Por @HectorRuizPardo
Andaba comiéndome un helado y me ha durado frío tres minutos. Pero que narices, que tres minutos. Primero a mordiscos y luego a lametazos, pero que disfrute. Hasta me he tenido que relamer el bigote, y eso que (todavía casi a mis 3…) dice mi madre que como puedo aguantar con esta barba con el calor que hace. Nunca sabrá, espero, el placer de rebañar las últimas gotas paseando la lengua por doquier.
Esto no pasaría de anécdota si no fuese porque en lo que me dura y me provoca un helado, hay quién pasa de la más fervorosa sensación de imbatibilidad a la más timorata vulnerabilidad con un balón de por medio. Y al revés. 180 segundos de transformación gastrointestinal que convierten a LaLiga123 en la mayor batidora de sensaciones del continente. Si me permiten el consejo, si no quieren acabar suplicando por una camisa de fuerza, y descartando prescripciones médicas, disfruten.

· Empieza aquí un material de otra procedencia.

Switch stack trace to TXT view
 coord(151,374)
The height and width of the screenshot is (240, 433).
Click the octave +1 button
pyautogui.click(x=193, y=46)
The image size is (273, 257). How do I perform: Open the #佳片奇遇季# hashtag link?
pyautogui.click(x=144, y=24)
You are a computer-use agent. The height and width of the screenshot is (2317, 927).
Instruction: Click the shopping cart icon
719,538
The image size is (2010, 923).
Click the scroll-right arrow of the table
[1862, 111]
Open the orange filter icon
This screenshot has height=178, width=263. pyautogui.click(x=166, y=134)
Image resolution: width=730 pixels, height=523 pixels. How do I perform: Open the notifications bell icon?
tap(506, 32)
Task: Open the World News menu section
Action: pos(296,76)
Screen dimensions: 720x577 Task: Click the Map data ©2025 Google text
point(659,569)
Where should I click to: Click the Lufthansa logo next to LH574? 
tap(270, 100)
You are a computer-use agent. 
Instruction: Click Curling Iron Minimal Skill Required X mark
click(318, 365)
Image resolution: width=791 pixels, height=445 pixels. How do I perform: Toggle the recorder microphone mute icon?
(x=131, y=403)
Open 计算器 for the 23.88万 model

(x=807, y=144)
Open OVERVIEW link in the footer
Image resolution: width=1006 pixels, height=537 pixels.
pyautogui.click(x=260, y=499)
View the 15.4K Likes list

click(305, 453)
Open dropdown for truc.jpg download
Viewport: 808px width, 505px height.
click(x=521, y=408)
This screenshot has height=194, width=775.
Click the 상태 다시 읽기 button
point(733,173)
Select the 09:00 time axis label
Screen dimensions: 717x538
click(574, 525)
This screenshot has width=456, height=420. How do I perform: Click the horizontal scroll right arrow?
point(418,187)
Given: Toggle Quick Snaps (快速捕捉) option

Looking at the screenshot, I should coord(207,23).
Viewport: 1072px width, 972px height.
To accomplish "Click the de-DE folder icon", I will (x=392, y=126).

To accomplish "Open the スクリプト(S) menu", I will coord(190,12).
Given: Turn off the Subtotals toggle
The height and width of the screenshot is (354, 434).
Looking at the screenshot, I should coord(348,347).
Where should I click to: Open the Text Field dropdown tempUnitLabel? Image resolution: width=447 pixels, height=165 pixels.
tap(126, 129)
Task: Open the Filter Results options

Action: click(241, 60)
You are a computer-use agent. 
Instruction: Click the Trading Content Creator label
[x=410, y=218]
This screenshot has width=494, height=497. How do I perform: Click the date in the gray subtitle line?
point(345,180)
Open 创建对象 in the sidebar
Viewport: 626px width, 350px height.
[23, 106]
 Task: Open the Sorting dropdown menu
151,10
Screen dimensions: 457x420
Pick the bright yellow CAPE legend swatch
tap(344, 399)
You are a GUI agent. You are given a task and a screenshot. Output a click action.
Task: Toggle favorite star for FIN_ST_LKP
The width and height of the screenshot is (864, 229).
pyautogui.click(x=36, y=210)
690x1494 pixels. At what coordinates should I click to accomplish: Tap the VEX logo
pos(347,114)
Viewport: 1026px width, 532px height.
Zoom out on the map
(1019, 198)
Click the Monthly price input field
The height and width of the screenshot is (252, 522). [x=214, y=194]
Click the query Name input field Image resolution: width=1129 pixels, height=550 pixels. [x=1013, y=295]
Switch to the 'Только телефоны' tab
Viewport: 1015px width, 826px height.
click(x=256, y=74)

Disfruten cuando pierdan y llámenme majadero si quieren. Está a punto de publicarse en la ‘Muy Interesante’ (no nos pasemos de cátedra) un estudio que refleja que el comportamiento emocionalen la derrota en el fútbol se mide en tres etapas. Diría yo en tres días, cómo la resurrección. El primero rompes una mesa, el segundo una silla y el tercero arreglas ambas porque sabes que no llegas a fin de mes, y porque de inmediato vuelve a jugar tu equipo. Pregunto, ¿Es más fácil el bricolaje o abrir una birra y unas papas? Yo soy un poco manazas, pero vamos, lo tengo claro. Y más aún con lo que se viene.
Disfruten con lo que se viene. Normalicen la derrota y saboreen el triunfo. No en exceso, con mesura, pero dense el gustopor un rato. Gustazo nuestro y de todos por ver como los 22 no van a negarse el derecho lícito a ilusionarles con hacer cima en lo máximo o con resistir en la división del balón de cuero. Disfruten de sus costuras, de esa pelota parada que rompe espejos y da puntos, de esos puntos de sutura que cierran heridas y sanan a la velocidad a la que uno se invade de buenas sensaciones.
Igual me sujeto en un positivismo ilógico que les hace pensar que el helado venía aderezado de más. Ni lo sé ni quiero, pero lo he disfrutado.